## [What to do]
Write out again, word for word, the lines below from the line that holds "You are a GUI" through the line that holds "Image resolution: width=609", omitting pictures.

Dataset excerpts
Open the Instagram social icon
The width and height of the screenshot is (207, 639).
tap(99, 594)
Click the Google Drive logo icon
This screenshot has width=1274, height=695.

--

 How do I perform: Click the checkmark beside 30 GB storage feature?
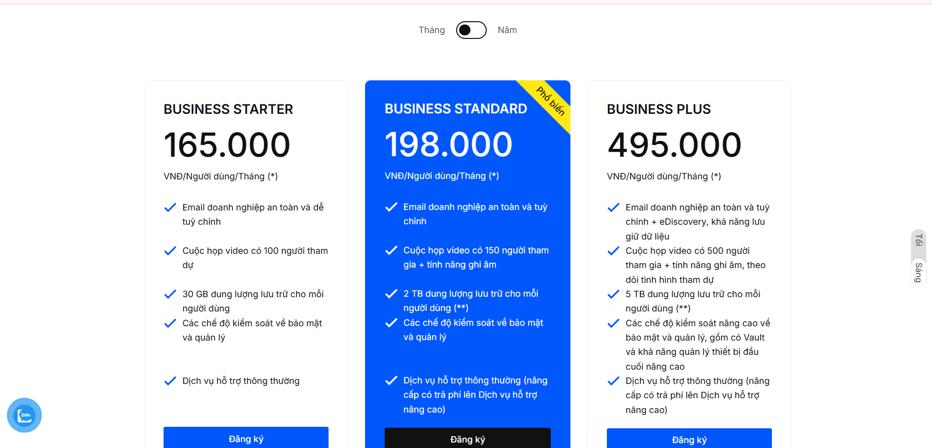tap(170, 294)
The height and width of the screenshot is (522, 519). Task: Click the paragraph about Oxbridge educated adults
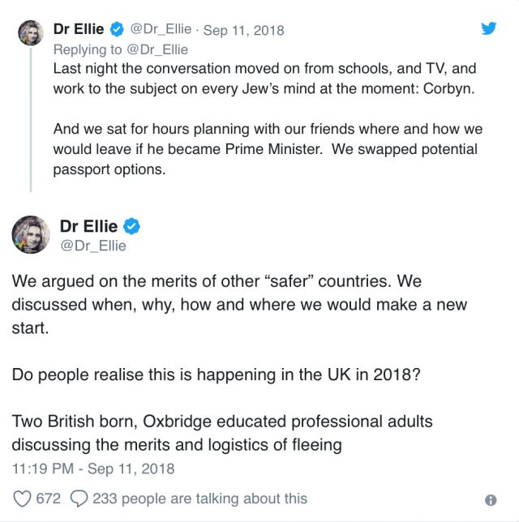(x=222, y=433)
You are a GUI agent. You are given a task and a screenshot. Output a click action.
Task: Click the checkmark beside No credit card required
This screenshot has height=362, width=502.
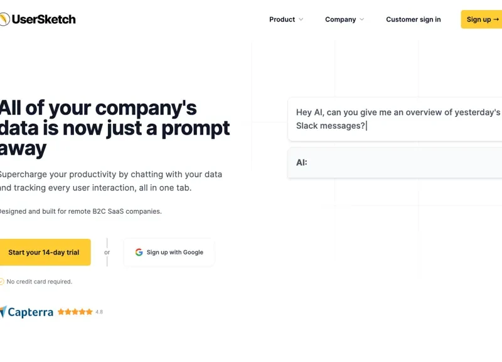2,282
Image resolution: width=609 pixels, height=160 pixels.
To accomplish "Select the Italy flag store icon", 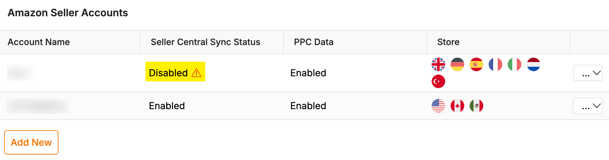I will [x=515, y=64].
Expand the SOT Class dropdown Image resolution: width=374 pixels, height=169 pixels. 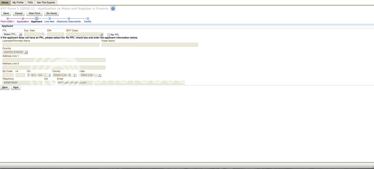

## [Solution to this problem]
You are a GUI agent. You are given a task and a screenshot. Output a click action.
Task: Click the checkmark beside No credit card required
This screenshot has height=362, width=502.
2,282
Image resolution: width=609 pixels, height=160 pixels.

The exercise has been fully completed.